Justin Taylor “Bach & L’Italie”
若き日のヨハン・セバスティアン・バッハは、イタリアの協奏曲のコンサートを聴いたり、数多くの楽譜に触れたりして、ドイツ音楽にはない、優雅で歌心にあふれる音楽に魅了された。ヴィヴァルディの協奏曲を20曲以上編曲しつつ、それを自分のものにしていった。そんなバッハのイタリア性を発見したい人には、今秋リリースされた、クラヴサン奏者ジュスタン・テイラーのソロによる『Bach & l’Italie』。
テイラーは現在31歳。2015年のブルージュ国際古楽コンクール・クラヴサン部門で優勝し、脚光をあびる。その後リリースされたフォルクレやラモーのソロアルバムも高く評価された。室内アンサンブル「ル・コンソート」のメンバーとしてヴィヴァルディなどを録音していて、この企画に打ってつけの音楽家だ。

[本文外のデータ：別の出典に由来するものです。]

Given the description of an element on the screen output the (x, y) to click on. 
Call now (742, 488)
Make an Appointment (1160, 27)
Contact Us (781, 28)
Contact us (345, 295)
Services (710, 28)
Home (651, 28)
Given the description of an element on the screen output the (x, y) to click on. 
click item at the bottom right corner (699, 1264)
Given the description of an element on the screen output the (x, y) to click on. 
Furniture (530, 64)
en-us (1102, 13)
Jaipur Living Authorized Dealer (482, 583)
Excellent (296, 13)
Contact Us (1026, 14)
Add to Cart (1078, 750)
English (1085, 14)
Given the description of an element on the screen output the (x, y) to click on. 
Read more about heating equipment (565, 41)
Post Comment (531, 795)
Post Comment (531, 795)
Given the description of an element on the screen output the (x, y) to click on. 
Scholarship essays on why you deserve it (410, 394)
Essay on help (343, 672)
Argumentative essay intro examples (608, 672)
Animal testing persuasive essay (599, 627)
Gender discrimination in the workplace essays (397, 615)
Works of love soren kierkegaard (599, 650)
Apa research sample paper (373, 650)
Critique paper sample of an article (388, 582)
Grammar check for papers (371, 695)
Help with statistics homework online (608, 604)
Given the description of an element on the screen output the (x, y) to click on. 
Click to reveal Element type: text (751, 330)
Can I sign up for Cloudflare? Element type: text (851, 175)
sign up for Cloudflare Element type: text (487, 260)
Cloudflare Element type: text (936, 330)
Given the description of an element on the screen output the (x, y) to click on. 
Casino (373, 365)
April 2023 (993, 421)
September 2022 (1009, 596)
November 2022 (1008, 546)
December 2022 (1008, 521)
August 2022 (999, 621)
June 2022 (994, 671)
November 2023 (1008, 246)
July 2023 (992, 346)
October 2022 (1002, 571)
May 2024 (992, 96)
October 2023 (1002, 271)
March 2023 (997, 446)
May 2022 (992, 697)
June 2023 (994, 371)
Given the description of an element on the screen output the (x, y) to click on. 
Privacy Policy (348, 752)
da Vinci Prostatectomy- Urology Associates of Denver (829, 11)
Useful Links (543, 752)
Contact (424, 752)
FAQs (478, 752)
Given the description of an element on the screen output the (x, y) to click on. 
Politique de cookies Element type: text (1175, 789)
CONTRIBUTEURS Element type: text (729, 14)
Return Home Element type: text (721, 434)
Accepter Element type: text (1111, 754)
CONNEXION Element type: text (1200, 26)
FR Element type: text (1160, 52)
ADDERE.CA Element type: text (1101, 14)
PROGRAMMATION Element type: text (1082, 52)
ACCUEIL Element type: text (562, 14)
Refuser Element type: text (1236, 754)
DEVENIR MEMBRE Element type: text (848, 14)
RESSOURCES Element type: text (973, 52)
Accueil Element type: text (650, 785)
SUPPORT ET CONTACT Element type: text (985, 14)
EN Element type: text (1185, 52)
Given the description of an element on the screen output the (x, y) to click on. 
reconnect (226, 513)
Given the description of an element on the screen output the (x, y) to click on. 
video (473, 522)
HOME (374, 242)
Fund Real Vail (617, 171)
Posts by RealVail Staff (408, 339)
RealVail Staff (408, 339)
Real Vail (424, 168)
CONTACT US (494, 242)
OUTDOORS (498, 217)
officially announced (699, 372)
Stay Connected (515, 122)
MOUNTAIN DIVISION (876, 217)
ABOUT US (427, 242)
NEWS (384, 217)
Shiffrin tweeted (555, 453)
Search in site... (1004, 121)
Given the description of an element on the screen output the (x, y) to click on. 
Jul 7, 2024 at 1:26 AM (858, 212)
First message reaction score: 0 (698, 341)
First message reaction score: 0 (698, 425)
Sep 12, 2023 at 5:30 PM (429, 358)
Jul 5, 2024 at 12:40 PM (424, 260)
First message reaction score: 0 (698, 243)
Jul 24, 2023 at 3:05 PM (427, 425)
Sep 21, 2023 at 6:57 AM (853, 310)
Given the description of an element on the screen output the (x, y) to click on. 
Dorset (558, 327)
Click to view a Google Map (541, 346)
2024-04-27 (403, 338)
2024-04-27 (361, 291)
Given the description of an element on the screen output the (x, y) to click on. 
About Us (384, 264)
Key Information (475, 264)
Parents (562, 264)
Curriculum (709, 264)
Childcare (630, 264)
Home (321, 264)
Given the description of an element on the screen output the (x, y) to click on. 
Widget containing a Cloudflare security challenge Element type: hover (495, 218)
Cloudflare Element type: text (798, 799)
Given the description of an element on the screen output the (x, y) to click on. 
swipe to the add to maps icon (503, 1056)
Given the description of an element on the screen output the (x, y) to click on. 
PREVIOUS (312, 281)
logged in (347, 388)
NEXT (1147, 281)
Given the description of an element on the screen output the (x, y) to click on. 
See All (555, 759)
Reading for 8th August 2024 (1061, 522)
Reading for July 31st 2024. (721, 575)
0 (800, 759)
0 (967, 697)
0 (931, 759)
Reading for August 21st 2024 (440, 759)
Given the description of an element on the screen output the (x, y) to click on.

マルチェッロのオーボエ協奏曲を編曲したBWV974のアダージョ*では、切なさがテイラーの指先でふるえている。名曲イタリア協奏曲では、軽快でしなやかな第1楽章、夢見るようなアンダンテ、各声部があざやかに対話するプレストと、各楽章の性格がみごとに浮きあがる。五つ星では足りない傑作。録音もクラヴサンの弱音が美しく、ノエルのプレゼントが決まった。(真)
Alpha/18euro前後。